Pollinator Pathways grants support community projects intended to enhance pollinator habitat in key corridors, raise awareness about residential pollinator protection and showcase best practices. Organizations overseeing a Pollinator Pathways grant will work with local residents to install four types of beneficial planting practices: native pocket plantings, pollinator beneficial trees and shrubs, pollinators lawns and pollinator meadows. Local governments, nonprofit organizations, and tribal governments were invited to apply through a Request for Proposals (RFP) process in 2020 and 2022. 

Learn more about Pollinatory Pathways grants.

What is a legume?

A Legume is a species in the pea family (Fabaceae family). The term is also used to describe a type of fruit that plants in the pea family produce. Most legumes have a fruit structure like a pea pod. In Minnesota, agricultural crops such as soybeans or green beans qualify as legumes, but we also have many native legumes that play important ecological roles in the landscape. These native species can be trees, shrubs or herbaceous plants and are commonly used as part of ecological restoration projects or plantings to benefit pollinators and provide many other environmental benefits.

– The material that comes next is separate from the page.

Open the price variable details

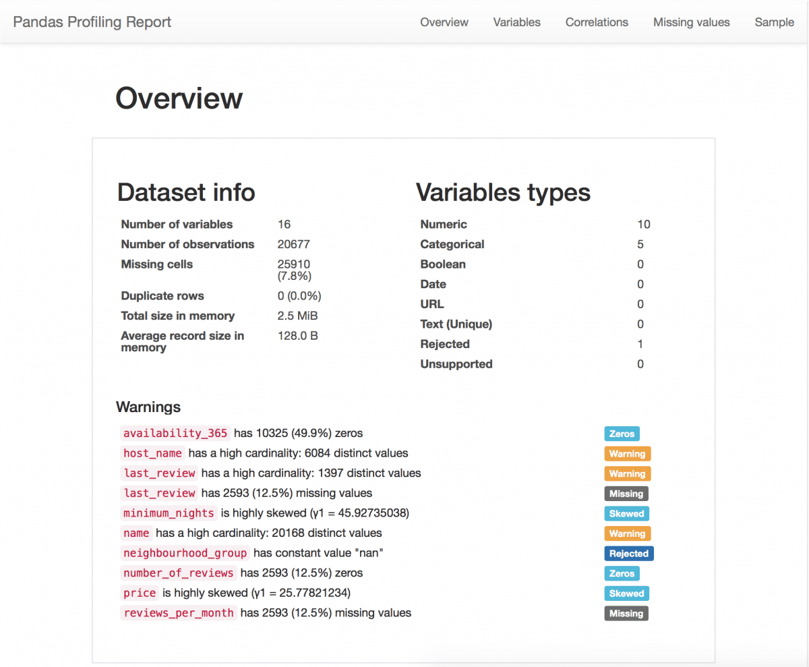[139, 593]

Learn more about legumes and their role in pollinator habitat by reading our "What is a Legume?" fact sheet.

Pollinator Habitat Basics

The first step toward creating pollinator habitat is deciding how you want to make a change on your property or rental space*.

Before you begin, use this chart to determine the best type of project for your yard and lifestyle. Planning, installation, maintenance, cost and aesthetics are addressed in BWSR’s Planting for Pollinators Habitat Guide.

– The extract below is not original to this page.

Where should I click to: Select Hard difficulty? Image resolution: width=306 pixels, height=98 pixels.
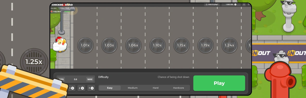pos(156,88)
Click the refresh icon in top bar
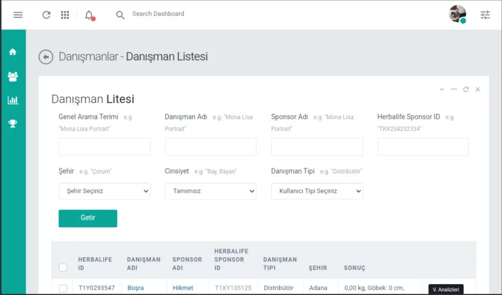This screenshot has width=502, height=295. [46, 15]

*Projects on rental properties must be approved by landlords

Key items to consider for your pollinator project:

  • Grow pollinator friendly flowers by installing Minnesota origin native plants.
  • Increase biodiversity by choosing three blooming plants per season: spring, summer and fall.
  • Don’t want to plant a large garden? Consider planting beneficial trees and shrubs instead.
  • Eliminate the use of insecticides and fungicides as much as possible.
  • Take before/after photos to track your progress.
  • Help spread the word about free technical resources available to start your own pollinator project.
  • Reminder: Sharing plants with soil is NOT recommended due to possible spread of Jumping Worms. 
Outreach and Education

Raising awareness and educating the public about the importance of pollinator habitat is a key component of the Lawns to Legumes Pilot Program. Efforts to date include:

  • Lawns to Legumes was formally launched in 2019 at the Minnesota State Fair Eco Experience. The exhibit featured native plantings, an opportunity to ask volunteers questions about the program, and options to sign up for program updates. 
  • A partnership among BWSR, Blue Thumb and the Minneapolis College of Art and Design yielded a year-long social media campaign showcasing student artwork to promote the program's values and goals on Facebook, Twitter, and Instagram.
  • BWSR's Medium blog features articles from BWSR Senior Ecologist and Vegetative Specialist Dan Shaw providing advice on specific aspects of creating pollinator habitat. 
  • Lawns to Legumes has been featured in 128 published articles, including publications with a national audience such as O the Oprah Magazine and Mother Jones.
  • Workshops are an essential component of Lawns to Legumes. So far, the program has held 27 resident workshops training 1,444 residents and 11 train the trainer workshops that equipped 657 trainers with the knowledge they need to help others create pollinator habitat.
  • Online resources are provided to all interested residents on BWSR's program webpage. Program staff continue to update resources as more become available.